SUNO Notícias: Como foi percebida o novo desdobramento da Operação Carne fraca de outubro envolvendo a BRF?
Andriukaitis: Em Bruxelas nos consideramos que esse desdobramento é uma continuação da Operação Carne Fraca de 2017. A Comissão está em constante e permanente contato com as autoridades brasileiras sobre esse assunto. Mas não escondemos nossa profunda preocupação.
No dia 8 de outubro enviamos uma carta para as autoridades brasileiras pedindo para esclarecer todas as informações do caso. Aguardamos ainda hoje a resposta de Brasília.
Essa não é a primeira carta que enviamos para as autoridades brasileiras exigindo maior rigor na fiscalização e salientando as deficiências do sistema de controle sanitário. Em 2017 e em 2018 enviamos outras com o mesmo teor.
A segurança alimentar é um pilar fundamental e é uma questão não negociável União Europeia. Queremos novas informações sobre o que está ocorrendo no Brasil com as plantas e as empresas que exportam para a UE.
SUNO Notícias: Mas concretamente o que a UE pretende fazer sobre o caso?
Andriukaitis: Por enquanto, atender. Aguardaremos as informações das autoridades brasileiras, que esperamos cheguem em breve, sobre os estabelecimentos envolvidos nesse caso.
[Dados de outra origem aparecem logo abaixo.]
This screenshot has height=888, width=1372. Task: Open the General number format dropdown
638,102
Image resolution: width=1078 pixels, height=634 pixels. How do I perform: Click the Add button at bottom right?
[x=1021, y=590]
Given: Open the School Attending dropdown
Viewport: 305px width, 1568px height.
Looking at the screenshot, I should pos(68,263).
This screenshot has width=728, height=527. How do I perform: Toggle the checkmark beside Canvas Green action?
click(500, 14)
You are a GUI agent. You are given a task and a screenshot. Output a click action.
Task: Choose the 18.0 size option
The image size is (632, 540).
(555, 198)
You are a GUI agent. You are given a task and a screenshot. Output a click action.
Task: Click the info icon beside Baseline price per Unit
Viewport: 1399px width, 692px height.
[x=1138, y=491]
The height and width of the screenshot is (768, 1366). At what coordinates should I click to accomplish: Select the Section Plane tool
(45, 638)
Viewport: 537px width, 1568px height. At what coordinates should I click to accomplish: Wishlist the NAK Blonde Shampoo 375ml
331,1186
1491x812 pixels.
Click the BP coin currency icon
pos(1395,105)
A partir daquele momento iniciaremos a discutir sobre o que fazer a respeito.
SUNO Notícias: As empresas envolvidas no escândalo da Carne Fraca, como a BRF, ou também outros frigoríficos brasileiros, poderiam sofrer um bloqueio das exportações para a União Europeia?
Andriukaitis: não vou me manifestar sobre empresas individuais. Entretanto, poderíamos chegar a tomar todas as medidas cabíveis caso o problema continue. Isso já aconteceu no passado, como por exemplo no caso do embargo total a importação de carne de cavalo brasileira.
Entretanto, nesse momento não há mudanças sobre as empresas que estão autorizadas a exportar carne para a UE. Todavia, na União vale o princípio de precaução. Se nossos controles perceberão que os padrões de segurança alimentar das carnes exportadas por esses estabelecimentos não são totalmente seguros, poderíamos tomar providências a respeito.
Queremos dados concretos e análises sólidas que as carnes brasileiras são 100% seguras. Essa é uma questão muito sensível. E tem que se basear em controles sólidos. As respostas que recebemos até agora das autoridades brasileiras, também em relação ao passado, não foram satisfatórias. Mas ainda estamos aguardando antes de introduzir qualquer medida.
UE aguarda respostas do Brasil
SUNO Notícias: Que tipo de respostas das autoridades brasileiras a UE espera?
Andriukaitis: Respostas sólidas aos nossos questionamentos. Expressamos fortes dúvidas sobre o que está ocorrendo nos estabelecimentos brasileiros. Precisamos de sólidos controles nos locais.
Depois da Operação Carne Fraca de 2017 enviamos nossos peritos para realizar os controles nas plantas brasileiras. E esses controles mostraram um monte e problemas. Tanto que foi naquela ocasião que chegamos a bloquear totalmente a importação de carne de cavalo brasileira, além de impor uma série de outras limitações a plantas envolvidas no escândalo.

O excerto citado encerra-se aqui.